▶ SELECTED EXTRACT:

......

Magazine, website & books written by teens since 1989

Thanksgiving in Italia This work has been published in the Teen Ink monthly print magazine.

By
     My family has never celebrated Thanksgiving anywhere except in our own dining room, on our shiny lacquer table, with the turkey and all. So when my parents suggested going to Europe in November instead of January, my heart momentarily sank. I had been to Italy before and loved it, but relocating our Norman Rockwell Thanksgiving to the Mediterranean somehow seemed ... wrong.

My experience in Italy, as one might expect, was fantastic by any standard. My family stayed in Milan, the fashion capital of the world. This meant that any time we were tired of Renaissance art museums or quaint trattorie (as if it’s possible to get tired of them), we could stroll down to Via della Spiga and see all of next season’s designs in Gucci’s boutique and Dolce & Gabbanna’s House of Couture. We even passed Gianni Versace’s former residence!

As you might expect, Thanksgiving was an interesting experience. Americans, usually identifiable in any corner of the globe, could now best be recognized as the people wondering out loud which trattoria might be serving turkey. My family did not attempt to recreate our usual Thanksgiving traditions; we thought it would be more interesting (and memorable) to have a regular Italian dinner. It was slightly bizarre to be spending such a beloved and important American holiday in a country where it’s just another Thursday in November.

......

Copy the Thanksgiving in Italia page above word for word, from start to finish.

......

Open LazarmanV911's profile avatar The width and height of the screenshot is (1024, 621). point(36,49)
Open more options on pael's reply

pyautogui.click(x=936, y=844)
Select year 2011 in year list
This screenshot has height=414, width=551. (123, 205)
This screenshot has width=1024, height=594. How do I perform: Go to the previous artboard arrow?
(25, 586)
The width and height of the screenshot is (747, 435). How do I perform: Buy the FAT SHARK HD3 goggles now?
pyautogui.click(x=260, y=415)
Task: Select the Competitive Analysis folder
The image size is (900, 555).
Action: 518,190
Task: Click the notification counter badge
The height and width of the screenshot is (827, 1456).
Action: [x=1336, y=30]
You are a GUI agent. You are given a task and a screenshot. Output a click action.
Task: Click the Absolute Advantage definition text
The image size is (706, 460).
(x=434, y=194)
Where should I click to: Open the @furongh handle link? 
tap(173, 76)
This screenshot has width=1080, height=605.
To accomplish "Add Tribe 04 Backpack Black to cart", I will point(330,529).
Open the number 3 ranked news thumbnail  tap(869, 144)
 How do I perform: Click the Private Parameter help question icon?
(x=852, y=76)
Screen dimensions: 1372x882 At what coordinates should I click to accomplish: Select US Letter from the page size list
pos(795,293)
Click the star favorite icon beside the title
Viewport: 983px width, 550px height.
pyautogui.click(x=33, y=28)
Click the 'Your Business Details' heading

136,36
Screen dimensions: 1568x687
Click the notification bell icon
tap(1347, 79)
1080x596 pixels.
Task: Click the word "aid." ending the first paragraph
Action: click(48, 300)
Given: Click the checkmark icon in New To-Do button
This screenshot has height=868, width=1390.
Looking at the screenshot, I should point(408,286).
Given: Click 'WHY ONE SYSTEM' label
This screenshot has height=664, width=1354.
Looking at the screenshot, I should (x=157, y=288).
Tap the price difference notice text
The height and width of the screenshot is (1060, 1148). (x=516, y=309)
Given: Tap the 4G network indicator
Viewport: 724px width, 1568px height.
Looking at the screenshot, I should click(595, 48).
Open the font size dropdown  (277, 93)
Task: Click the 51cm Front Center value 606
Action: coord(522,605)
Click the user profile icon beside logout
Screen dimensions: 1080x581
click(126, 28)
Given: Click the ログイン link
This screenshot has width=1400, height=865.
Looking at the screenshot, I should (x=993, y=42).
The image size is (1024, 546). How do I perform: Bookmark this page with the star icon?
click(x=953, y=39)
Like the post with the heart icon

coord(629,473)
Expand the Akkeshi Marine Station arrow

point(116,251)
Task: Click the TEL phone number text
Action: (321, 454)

......

▶ WRITTEN RESPONSE:
Magazine, website & books written by teens since 1989

Thanksgiving in Italia This work has been published in the Teen Ink monthly print magazine.

By
     My family has never celebrated Thanksgiving anywhere except in our own dining room, on our shiny lacquer table, with the turkey and all. So when my parents suggested going to Europe in November instead of January, my heart momentarily sank. I had been to Italy before and loved it, but relocating our Norman Rockwell Thanksgiving to the Mediterranean somehow seemed ... wrong.

My experience in Italy, as one might expect, was fantastic by any standard. My family stayed in Milan, the fashion capital of the world. This meant that any time we were tired of Renaissance art museums or quaint trattorie (as if it’s possible to get tired of them), we could stroll down to Via della Spiga and see all of next season’s designs in Gucci’s boutique and Dolce & Gabbanna’s House of Couture. We even passed Gianni Versace’s former residence!

As you might expect, Thanksgiving was an interesting experience. Americans, usually identifiable in any corner of the globe, could now best be recognized as the people wondering out loud which trattoria might be serving turkey. My family did not attempt to recreate our usual Thanksgiving traditions; we thought it would be more interesting (and memorable) to have a regular Italian dinner. It was slightly bizarre to be spending such a beloved and important American holiday in a country where it’s just another Thursday in November.